• _Instructions to follow_:
Write the data out again, matching every line exactly.
=== Dataset excerpts ===
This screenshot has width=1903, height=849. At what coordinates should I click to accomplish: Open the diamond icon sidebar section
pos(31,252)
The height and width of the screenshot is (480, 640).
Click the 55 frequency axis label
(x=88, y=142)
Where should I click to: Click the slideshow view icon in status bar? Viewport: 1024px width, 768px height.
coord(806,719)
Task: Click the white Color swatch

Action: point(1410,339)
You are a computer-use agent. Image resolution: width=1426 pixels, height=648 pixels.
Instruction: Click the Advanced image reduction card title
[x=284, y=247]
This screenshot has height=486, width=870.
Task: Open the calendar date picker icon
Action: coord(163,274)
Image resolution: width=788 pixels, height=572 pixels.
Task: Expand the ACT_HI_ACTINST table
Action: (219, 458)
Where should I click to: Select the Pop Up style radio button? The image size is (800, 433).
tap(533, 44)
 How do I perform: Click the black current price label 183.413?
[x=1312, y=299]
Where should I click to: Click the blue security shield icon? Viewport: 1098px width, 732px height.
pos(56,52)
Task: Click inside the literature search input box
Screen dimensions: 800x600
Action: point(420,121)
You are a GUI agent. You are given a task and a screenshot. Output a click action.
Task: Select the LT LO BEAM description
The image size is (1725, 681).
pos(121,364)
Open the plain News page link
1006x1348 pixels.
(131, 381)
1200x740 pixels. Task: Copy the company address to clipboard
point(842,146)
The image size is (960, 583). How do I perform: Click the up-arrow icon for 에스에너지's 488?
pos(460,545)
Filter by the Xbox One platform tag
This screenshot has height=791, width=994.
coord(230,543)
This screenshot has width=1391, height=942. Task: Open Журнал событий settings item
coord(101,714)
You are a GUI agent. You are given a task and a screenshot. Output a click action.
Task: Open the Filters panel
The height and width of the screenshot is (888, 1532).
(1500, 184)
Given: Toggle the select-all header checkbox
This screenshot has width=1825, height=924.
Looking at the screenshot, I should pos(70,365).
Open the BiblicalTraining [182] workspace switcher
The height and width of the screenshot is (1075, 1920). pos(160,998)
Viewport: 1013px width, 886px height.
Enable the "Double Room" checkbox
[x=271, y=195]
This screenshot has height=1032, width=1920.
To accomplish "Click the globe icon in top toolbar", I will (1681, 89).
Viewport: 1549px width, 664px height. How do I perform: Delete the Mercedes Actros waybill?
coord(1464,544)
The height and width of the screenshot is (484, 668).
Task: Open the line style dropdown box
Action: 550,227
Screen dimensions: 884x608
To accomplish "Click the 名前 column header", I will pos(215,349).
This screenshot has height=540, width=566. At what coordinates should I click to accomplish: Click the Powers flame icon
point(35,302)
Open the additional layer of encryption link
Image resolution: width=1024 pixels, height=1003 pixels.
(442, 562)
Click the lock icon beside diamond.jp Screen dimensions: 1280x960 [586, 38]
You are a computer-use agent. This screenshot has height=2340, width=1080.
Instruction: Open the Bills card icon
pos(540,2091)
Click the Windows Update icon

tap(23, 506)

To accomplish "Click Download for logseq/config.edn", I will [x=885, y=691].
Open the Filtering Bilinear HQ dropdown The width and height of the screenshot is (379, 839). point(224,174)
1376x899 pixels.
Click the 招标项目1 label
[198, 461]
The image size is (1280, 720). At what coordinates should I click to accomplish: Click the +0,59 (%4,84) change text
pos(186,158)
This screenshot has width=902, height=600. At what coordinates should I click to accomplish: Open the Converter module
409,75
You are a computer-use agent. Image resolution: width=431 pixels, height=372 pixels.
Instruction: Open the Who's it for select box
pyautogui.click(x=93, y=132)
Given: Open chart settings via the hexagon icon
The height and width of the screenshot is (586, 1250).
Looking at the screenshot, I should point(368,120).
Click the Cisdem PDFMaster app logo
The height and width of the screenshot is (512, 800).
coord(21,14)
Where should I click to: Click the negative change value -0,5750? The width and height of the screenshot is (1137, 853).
===
• _Reply to the exercise_:
This screenshot has width=1903, height=849. At what coordinates should I click to accomplish: Open the diamond icon sidebar section
pos(31,252)
The height and width of the screenshot is (480, 640).
Click the 55 frequency axis label
(x=88, y=142)
Where should I click to: Click the slideshow view icon in status bar? Viewport: 1024px width, 768px height.
coord(806,719)
Task: Click the white Color swatch

Action: point(1410,339)
You are a computer-use agent. Image resolution: width=1426 pixels, height=648 pixels.
Instruction: Click the Advanced image reduction card title
[x=284, y=247]
This screenshot has height=486, width=870.
Task: Open the calendar date picker icon
Action: coord(163,274)
Image resolution: width=788 pixels, height=572 pixels.
Task: Expand the ACT_HI_ACTINST table
Action: (219, 458)
Where should I click to: Select the Pop Up style radio button? The image size is (800, 433).
tap(533, 44)
 How do I perform: Click the black current price label 183.413?
[x=1312, y=299]
Where should I click to: Click the blue security shield icon? Viewport: 1098px width, 732px height.
pos(56,52)
Task: Click inside the literature search input box
Screen dimensions: 800x600
Action: point(420,121)
You are a GUI agent. You are given a task and a screenshot. Output a click action.
Task: Select the LT LO BEAM description
The image size is (1725, 681).
pos(121,364)
Open the plain News page link
1006x1348 pixels.
(131, 381)
1200x740 pixels. Task: Copy the company address to clipboard
point(842,146)
The image size is (960, 583). How do I perform: Click the up-arrow icon for 에스에너지's 488?
pos(460,545)
Filter by the Xbox One platform tag
This screenshot has height=791, width=994.
coord(230,543)
This screenshot has width=1391, height=942. Task: Open Журнал событий settings item
coord(101,714)
You are a GUI agent. You are given a task and a screenshot. Output a click action.
Task: Open the Filters panel
The height and width of the screenshot is (888, 1532).
(1500, 184)
Given: Toggle the select-all header checkbox
This screenshot has width=1825, height=924.
Looking at the screenshot, I should pos(70,365).
Open the BiblicalTraining [182] workspace switcher
The height and width of the screenshot is (1075, 1920). pos(160,998)
Viewport: 1013px width, 886px height.
Enable the "Double Room" checkbox
[x=271, y=195]
This screenshot has height=1032, width=1920.
To accomplish "Click the globe icon in top toolbar", I will (1681, 89).
Viewport: 1549px width, 664px height. How do I perform: Delete the Mercedes Actros waybill?
coord(1464,544)
The height and width of the screenshot is (484, 668).
Task: Open the line style dropdown box
Action: 550,227
Screen dimensions: 884x608
To accomplish "Click the 名前 column header", I will pos(215,349).
This screenshot has height=540, width=566. At what coordinates should I click to accomplish: Click the Powers flame icon
point(35,302)
Open the additional layer of encryption link
Image resolution: width=1024 pixels, height=1003 pixels.
(442, 562)
Click the lock icon beside diamond.jp Screen dimensions: 1280x960 [586, 38]
You are a computer-use agent. This screenshot has height=2340, width=1080.
Instruction: Open the Bills card icon
pos(540,2091)
Click the Windows Update icon

tap(23, 506)

To accomplish "Click Download for logseq/config.edn", I will [x=885, y=691].
Open the Filtering Bilinear HQ dropdown The width and height of the screenshot is (379, 839). point(224,174)
1376x899 pixels.
Click the 招标项目1 label
[198, 461]
The image size is (1280, 720). At what coordinates should I click to accomplish: Click the +0,59 (%4,84) change text
pos(186,158)
This screenshot has width=902, height=600. At what coordinates should I click to accomplish: Open the Converter module
409,75
You are a computer-use agent. Image resolution: width=431 pixels, height=372 pixels.
Instruction: Open the Who's it for select box
pyautogui.click(x=93, y=132)
Given: Open chart settings via the hexagon icon
The height and width of the screenshot is (586, 1250).
Looking at the screenshot, I should point(368,120).
Click the Cisdem PDFMaster app logo
The height and width of the screenshot is (512, 800).
coord(21,14)
Where should I click to: Click the negative change value -0,5750? The width and height of the screenshot is (1137, 853).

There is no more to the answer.